Leila está sentada ao laptop e escreve. Haviam tomado café tarde, o marido Wolfgang e ela. Dia chuvoso, sábado, ainda tempos de Corona, nenhum compromisso – ficar em casa, o que mais? Assim, nada melhor do que escrever vendo a chuva bater de fininho nas janelas, deixando gotinhas nos vidros parecendo um milhão de minúsculas lentes.
Wolfgang entra no quarto: “Se você se inspirar por estar escrevendo suas histórias eróticas, me chame, estou lá embaixo, na sala. Estou à sua inteira disposição”, ele diz, e seu sorriso mostra desejo. Esta frase a irrita. Leila não está gostando do rumo que as coisas andam levando. Ultimamente Wolfgang está sempre “dando um toque” quando está a fim de fazer sexo. Leila não quer que seja assim. Ela quer que seja ela que decida quando, como e onde. Foi o jeito que inventou, para fazer com que aqueles momentos na cama sejam mais agradáveis para ela. Pois, desejo, há tempos que não sente pelo marido.
“Sim, deixa só eu escrever isso aqui até o fim”, diz ela baixinho e continua sua escrita. Mas, depois das palavras de Wolfgang, tornou-se impossível ficar devidamente concentrada. Ainda tem que ir ao mercado, pois próxima segunda-feira é feriado, precisa comprar algumas coisas que, se já não estão faltando, irão faltar em breve na geladeira. Pensa que vai fazer sexo logo com Wolfgang e dar um jeito de que ele vá às compras. Ele sempre fica mais acessível às suas sugestões depois de transarem. Fecha o laptop, levanta-se e diz para si mesma que é melhor resolver aquilo já, assim sua cabeça fica livre de novo. “Se tem que ser, que seja logo.”
Vai ao quarto de vestir, tira a roupa de ginástica que tinha vestido após o café, na esperança de que a chuva parasse e ela pudesse fazer uma caminhada nórdica com o cachorro.
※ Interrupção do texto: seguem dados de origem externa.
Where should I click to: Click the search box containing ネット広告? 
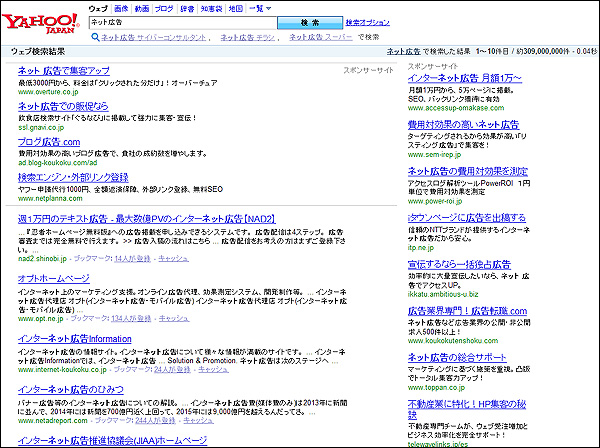pos(181,21)
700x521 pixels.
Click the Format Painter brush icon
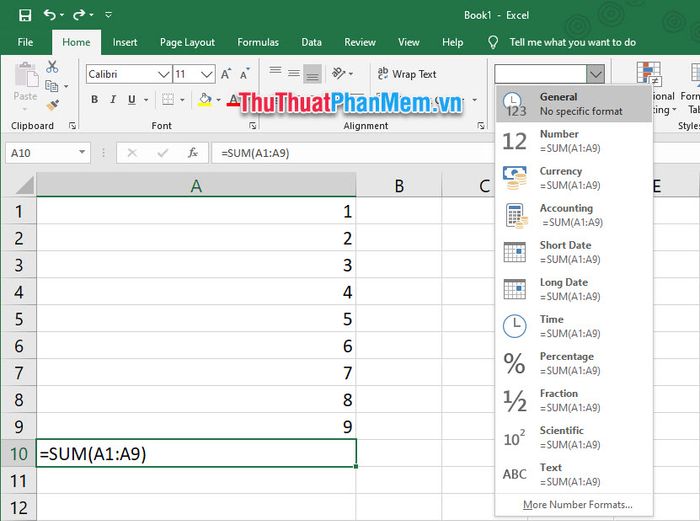pos(52,104)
Calça as sandálias de cor nude e salto alto que usou ontem quando foram ao restaurante, pela primeira vez depois de tantos meses de lockdown. Leila adora sapatos de cor nude, alongam as pernas. Ele a elogiou muito na noite anterior, que estava muito bonita, que as sandálias eram lindas e combinavam muito bem com seus pés e seu outfit. Que ela sempre tinha um andar muito elegante e uma postura muito ereta quando de salto alto. “Querida, você é linda!”
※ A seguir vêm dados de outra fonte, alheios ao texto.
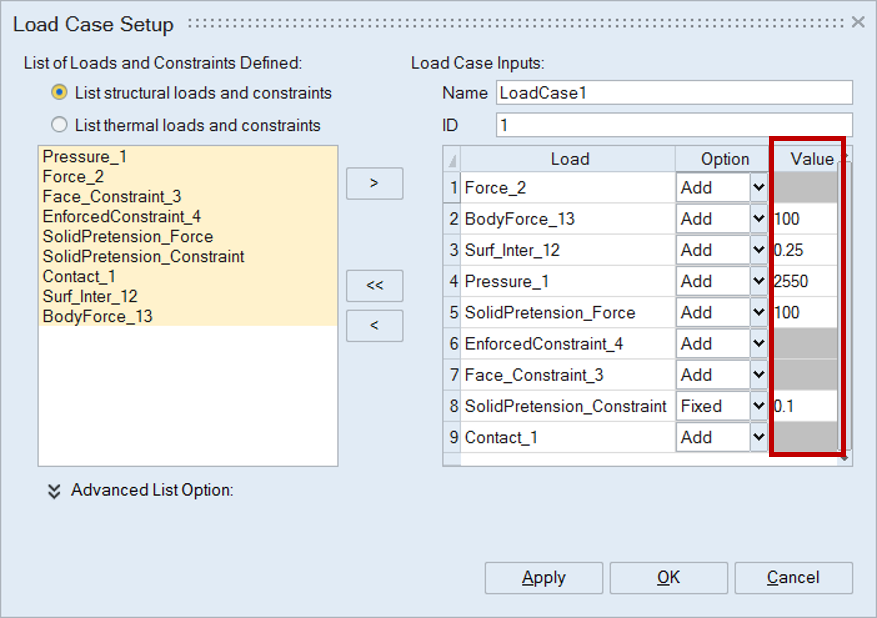Select List structural loads and constraints radio
This screenshot has width=877, height=618.
(60, 93)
Leila escolhe o que vestir para o “show” e resolve cobrir somente os seios. Ela sempre cobre os seios, pelo menos um deles, aquele que ficou feio depois da cirurgia para retirar o câncer da mama. Decide por um bolero preto com detalhe em pele de coelho fake no decote. Pele é sempre sexy. As unhas vermelhas das mãos e dos pés contrastam com sua pele clara e impecável, apesar dos anos. Se observa no espelho e imagina que poderia doravante fotografar os looks que usa para o seu “show”, usando-os como ilustração às suas histórias. Vai pensar mais afundo no caso depois. Agora desce as escadas e vai em direção à sala, onde está Wolfgang, lendo. Antes, perfumou-se. Usou a eau de toilette Shiseido, presente recente do marido.
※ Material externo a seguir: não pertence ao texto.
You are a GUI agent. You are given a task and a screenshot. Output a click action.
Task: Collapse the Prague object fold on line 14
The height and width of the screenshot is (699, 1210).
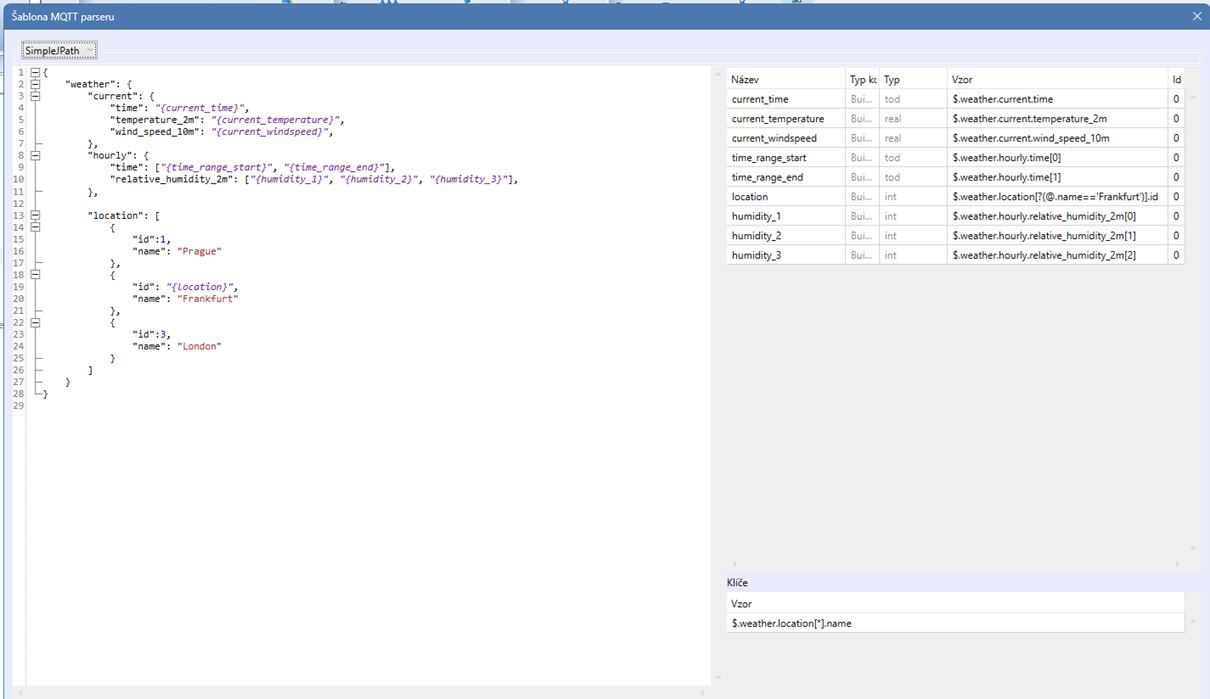coord(35,227)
Wolfgang está sentado no sofá e já sorri quando a porta se abre, havia ouvido os passos de Leila descendo as escadas. Sabia que ela estaria usando saltos. Sabia que ela o estaria buscando para fazer amor. Ela sobe em cima dele, se ajoelha com as pernas abertas sobre seu colo, o beija do jeito que sabe que ele gosta, pega sua mão e o leva escada acima…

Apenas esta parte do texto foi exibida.